In Java, use Math.random().

Hint: for doing binary search in Java, you can use java.util.Arrays.binary_search() although you will need a small amount of code to fix up a negative result. In C there is a standard bsearch() function, but it is probably easier to write your own.

Hint: doing fitness-proportionate selection is tricky. It can be done in linear time if you are really cunning. The easiest method I know is O(n.lgn), which is good enough.

0.  Start by getting all scores non-negative.
1.  sum := 0.0
    for each chromosome in the population:
        sum := sum + score of that chromosome
2.  cum := 0
    for each chromosome in the population:
        scaled fitness of that chromosome := cum / sum
        cum := cum + score of that chromosome

Now we have a sequence of things labelled by a strictly increasing sequence of floating point numbers. For example,

    (24,a) (12,b) (9,c) (18,d) (31,e) (20,f)
=>
    sum = 114.0
=>  (0.0,a) (0.21,b) (0.32,c) (0.39,d) (0.55,e) (0.82,f) 

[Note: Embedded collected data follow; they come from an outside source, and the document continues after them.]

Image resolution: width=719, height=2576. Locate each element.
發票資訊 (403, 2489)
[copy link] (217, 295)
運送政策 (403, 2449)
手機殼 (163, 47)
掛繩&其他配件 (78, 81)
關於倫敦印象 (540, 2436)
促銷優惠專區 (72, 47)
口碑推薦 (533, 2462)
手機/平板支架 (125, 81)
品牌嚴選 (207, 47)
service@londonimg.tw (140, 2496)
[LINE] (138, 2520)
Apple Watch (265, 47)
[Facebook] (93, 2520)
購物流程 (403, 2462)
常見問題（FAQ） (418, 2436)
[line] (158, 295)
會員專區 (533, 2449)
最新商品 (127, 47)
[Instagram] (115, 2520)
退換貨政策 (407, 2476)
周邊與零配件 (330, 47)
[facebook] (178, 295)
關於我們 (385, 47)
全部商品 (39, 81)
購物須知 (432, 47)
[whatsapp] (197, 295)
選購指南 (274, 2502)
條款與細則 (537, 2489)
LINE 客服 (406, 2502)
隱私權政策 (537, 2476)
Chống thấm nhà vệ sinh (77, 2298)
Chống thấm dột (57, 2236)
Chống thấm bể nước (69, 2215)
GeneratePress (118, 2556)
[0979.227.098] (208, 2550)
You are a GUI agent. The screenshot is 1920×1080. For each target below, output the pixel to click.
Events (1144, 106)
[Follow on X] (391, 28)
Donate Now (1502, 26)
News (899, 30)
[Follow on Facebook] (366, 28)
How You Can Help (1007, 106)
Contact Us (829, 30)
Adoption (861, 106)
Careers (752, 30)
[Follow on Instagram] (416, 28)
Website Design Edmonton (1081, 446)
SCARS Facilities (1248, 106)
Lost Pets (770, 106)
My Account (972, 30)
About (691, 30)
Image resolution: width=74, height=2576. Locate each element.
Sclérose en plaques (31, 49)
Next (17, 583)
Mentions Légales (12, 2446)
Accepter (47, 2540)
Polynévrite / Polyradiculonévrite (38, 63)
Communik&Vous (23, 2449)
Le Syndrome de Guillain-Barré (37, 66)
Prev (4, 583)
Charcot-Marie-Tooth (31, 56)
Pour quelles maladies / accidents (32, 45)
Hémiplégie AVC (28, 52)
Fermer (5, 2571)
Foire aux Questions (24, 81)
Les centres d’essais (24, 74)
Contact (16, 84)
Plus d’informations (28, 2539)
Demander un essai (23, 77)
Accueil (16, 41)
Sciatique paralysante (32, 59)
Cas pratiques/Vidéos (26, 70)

Another way of saying this is that each item is now associated with an interval:

    a : [0.00,0.21)
    b : [0.21,0.32)
    c : [0.32,0.39)
    d : [0.39,0.55)
    e : [0.55,0.82)
    f : [0.82,1.00)

Now, whenever we want to choose something from this collection,

3.  Generate a random number 0 <= u < 1.
4.  Use binary search to find the pair whose associated interval
    includes u.

For example, if we generated 0.5, we would choose d.

No guarantees

Genetic algorithms often work very well, but only when you have a suitable chromosome representation and good values for parameters like population size, number of generations, probability of mutation, and so on. The particular representation given here has not been demonstrated to work well. Nor has it been demonstrated to work badly. The most I claim for it is that it makes cross-over and mutation easy and leads to very very simple tree-handling code, and you will get some kind of answer out of this. Because you are dealing with random numbers you most likely won't get the same answer as each other, and some of you will have better ones and some worse. That does not matter. The point is to get some kind of answer using an interesting technique that isn't very complicated.